How to Turn Your Greatest Weakness into a Great Strength
- Thursday, June 24, 2004
I was sitting in Los Angeles airport waiting to fly to Nashville, and offered a tract to a large man who was sitting two seats away from me. He coldly said, "Keep it." I put it back in my pocket and then offered him another tract. Most take this one if they refuse the first. It looks like a business card, but it says, "Department of Annoyance...Director." It makes the first offer make sense.
I deepen my voice and say, "This is where I'm from..." and hand it to them. The air of authority makes them take it, and almost everyone laughs when they see the "annoyance" part. Not this man. He just said, "Keep it." A moment later he got up and left and a younger man took his seat.
I have learned that if someone throws you off, you have to find another horse and get right back into the saddle. So I ignored my sense of rejection and the fear of it happening a second time, and I slid a million dollar bill across the seat, saying, "Here's a million dollars for you...it's great when you get the change."
This man burst out laughing. That made me feel good, so I asked, "Where are you from?" He was from Texas and he was going back home for his father's surprise 50th birthday party. He had been in Los Angeles for five months pursuing an acting career, working as a waiter in a Hollywood hotel.
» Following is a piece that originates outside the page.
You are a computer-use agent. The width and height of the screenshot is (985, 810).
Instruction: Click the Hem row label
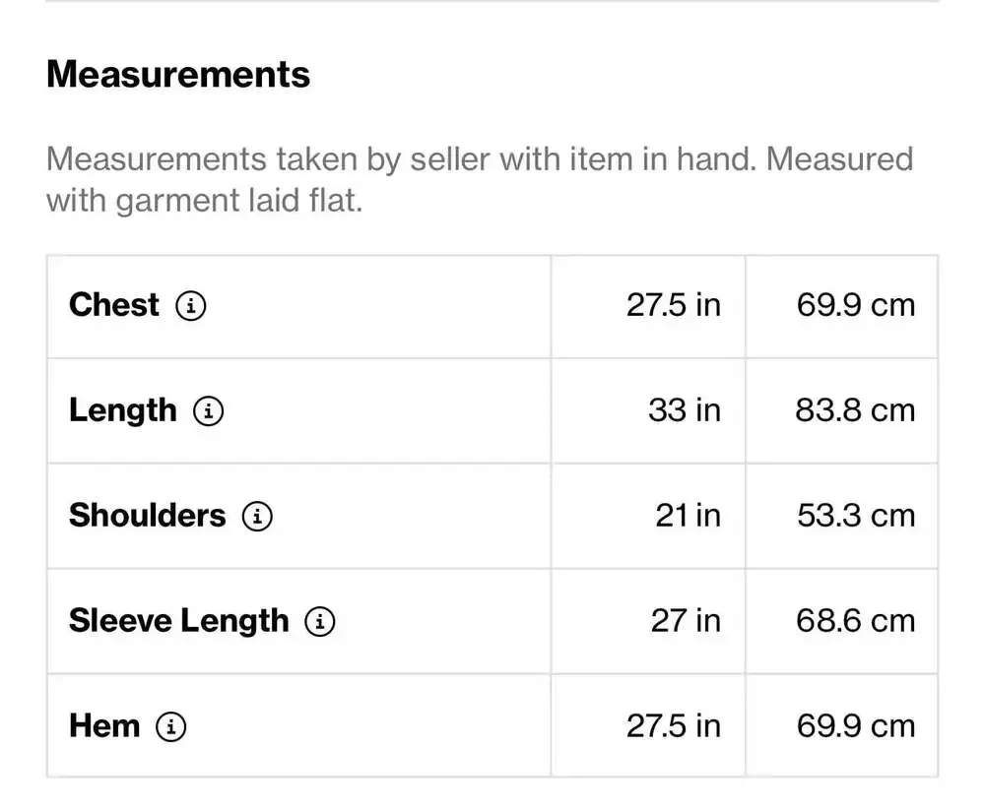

I told him that I co-hosted a TV program with the actor Kirk Cameron. When he said that he had actually seen the program, I asked if he'd had a Christian background. "Catholic." I asked, "Have you been 'born again'—do you know what that means?" He answered, "That's when you believe that Jesus died on the cross for you and you ask Him into your heart. I believe all that."
I explained that the difference between believing that Jesus died for you and trusting in Him was like the difference between believing in a parachute and putting it on. I said, "You know what helped me? It was this little test—Would you consider yourself to be a good person?" He said that he did, so I took him through the Ten Commandments." He had lied, but when I asked him what that made him, he said a predictable "Human."
We live in an age of unaccountability. It's the "It's not my fault" age. Adrian was only 'human.' He had weaknesses like every other human being and was therefore not really accountable. But the truth is, every man will give an account of himself to God, and this is why each Christian needs to be like Nathan the Prophet and say, "You are the man!" and one way to do that is to have the person acknowledge what they are.
I said to Adrian, "What would you call me if I told blatant lies?" He said, "A liar." We both smiled when I said that it sure is easier to see other people's sins. He had also stolen, blasphemed and looked with lust. Yet, he still thought that he would go to Heaven, so I explained the justice of God to him, then the cross.
He soberly said, "That made me think." I then explained that I had addressed his conscience rather than his intellect. I said, "It does make us think, because the conscience agrees with each of the Commandments. If I told you that I had a cure to lymph node cancer, and gave it to you, you would probably say, "What are you doing? What do I want this for?" But if I instead took the time to convince you that you had the disease, when I offered you the cure, you are going to appreciate it.
We then prayed together. I gave him my email address, a "Hell's Best Kept Secret" CD, a copy of "The Way of the Master" private screening, a copy of The Evidence Bible, and a book I had written called, 101 Things Husbands do to Annoy Their Wives to give to his dad for his birthday. He was so grateful that I had spoken to him, and I was so thankful that I didn't listen to my fears.